Objectors claim seven giant turbines near the world-famous Highland tourism hotspot of Glen Affric would create an “industrial gateway” to the picturesque area that includes large chunks of the ancient Caledonian pine forest.
German-owned wpd Scotland wants to instal 405ft-high turbines 1.2 miles from Glen Affric, a designated national nature reserve renowned for its beauty and tranquility.
The area is popular with tourists and locals alike, and is a popular destination for cyclists and walkers from Inverness and Rossshire.
The recently-formed Alliance Party of Scotland said the development would become “the industrial gateway to Glen Affric”.
Party leader Richard Crawford said: “The Alliance Party of Scotland believes industrial windfarms that impact on areas such as world-renowned Glen Affric should be avoided at all costs in order to preserve local businesses, quality of life, and to protect wildlife and the valuable wild land environment.”
He said the party was concerned also about local communities being asked to agree to negotiate with the developers by the end of next month regarding one of the turbines being taken into community ownership.
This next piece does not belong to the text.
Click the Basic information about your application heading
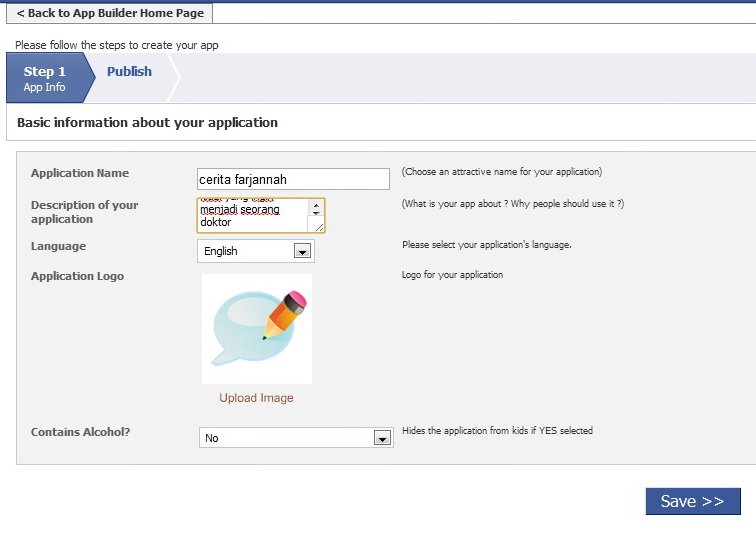Viewport: 756px width, 536px height. tap(147, 123)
He said: “The pressure that is being put on all of these communities and the bribes that are being offered to them – they can’t fight it. That’s why we set up the party, to try and put some political pressure on Holyrood.”
The Beinn Mhor windfarm would be situated on Guisachan Estate, 3.4 miles south of Cannich and 1.2 miles south-east of the heritage village of Tomich in Strathglass.
Wpd Scotland stated in a scoping application to Highland Council: “Thepotential for visual impact on the setting of and views both intoandout of theNational Scenic Areas, Special Landscape Areas and popular Glen AffricMunros including Carn Eighe, Mam Sodhail, Tom a Choinich and Toll Creagach would need to be considered.”
The firm has offered the local community the opportunity to invest in one turbine, subject to a minimum number gaining consent.
Residents have been given a deadline of the end of June to express an interest in taking on the turbine.
But project leader Keith Bale insists this is not placing pressure on the locals.
He said: “The deadline was to let people know we are keen to find out if they interested in the turbine. It is still up to them whether they take up that offer.”
There are fears the plans are already polarising the local community.
One resident, who didn’t want to be named, said: “It is already getting the community into sections for and against and the concern is that what is a good working community may well end up descending into in-fighting.”
He said he was personally against windfarms, but added: “If the Scottish-Government is going to force us to have these wretched things, we might as well have some financial benefit.
“For small and vulnerable communities such as ours, the income is substantial and could be put to good use.
“At the moment I don’t think these few extra turbines will particularly affect tourism here but the worry is if this one goes in it could open the door for dozens more.”